The Story and the Moral:
As we examine the story for evidence of the moral of the story, it is best to look at the antagonist and protagonist, Zachary Comstock and Booker DeWitt respectively. Zachary is a man touched by “divine” vision who founded the floating city of Columbia. The society addresses him as “Prophet,” and a strong religious, often fanatical, atmosphere defines the city’s perception of the man.
Initially Columbia is presented as a utopian city, but as the story progresses the threads of corruption permeating the society began to reveal themselves. Minorities are outcast and discriminated against while dissenters are quickly silenced. Comstock promotes a society of perfection and happiness, but his methods and actions shape a much different social order. As the violence of his hidden past is steadily revealed his brutal actions began to make sense, we begin to get a glimpse of who Comstock really is.
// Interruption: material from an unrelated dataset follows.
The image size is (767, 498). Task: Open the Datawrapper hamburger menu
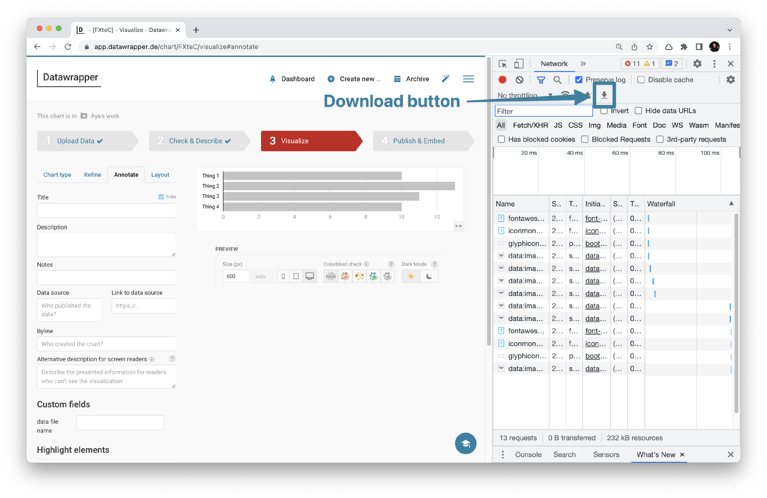[468, 79]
The protagonist of BioShock Infinite, Booker Dewitt, has a hidden past as well. Booker is a private investigator hired by two mysterious characters to find and rescue a girl in the flying city of Columbia. As he progresses through his quest and begins to explore the city we get a glimpse of the surprisingly violent nature hiding within the caring, handsome facade. It’s not initially noticeable, but when the game is viewed as a whole, Booker’s responses to the world around him are more violent and brutal than expected. This foreshadows Booker’s true nature, which is revealed at the end of the game.
While looking at Booker and Comstock, it is important to note that while they both had seemingly good intentions,their actions did not allow them to accomplish their goals. Their true selves showed through their actions, slowly erasing the mask both have created to hide their true persons underneath, slowly proving to us that the tiger cannot change its stripes.
Life and the Moral:
Humans are very complicated beings. Our thoughts and actions do not always line up exactly. Whether this is to meet social expectations, to fit in with a certain group, to impress someone, etc. we have all at some point acted against our true natures. This certainly is not a bad thing, as it speaks to our adaptability as a species. It does however make it extremely difficult at times to know an individual’s true nature as we cannot see what is underneath the many layers of a person’s identity. If we cannot know someone’s true nature how will we know if a person has or has not changed? In terms of the idiom, we cannot say with certainty whether or not a tiger has changed its stripes when we do not know if it was actually a tiger.
While sometimes it is impossible to decipher the true nature of other people, we can begin to know ourselves better. The moral inspires us to ask the question, “Do I like the person the world perceives me to be?” It does not matter how our outward personality aligns to our true natures because no one but ourselves is able to know. At the end of the day we decide the kind of person we want to be. We decide if we want to change but we must realize the world will only see the changes to our outward personality. No one will know that we have changed our true nature. On the other hand, no one will know if our true nature remains the same and we are merely adapting our outer personality to fit our needs. Instinctively we may say no, to not be aligned to our true nature is wrong. Ultimately, our opinions on it do not matter because in reality we can never know for sure. Remember we only see what is on the outside and will never know exactly what lies underneath. Perhaps we should turn our thoughts away from others. Maybe we should stop trying to comprehend other people and start discovering ourselves.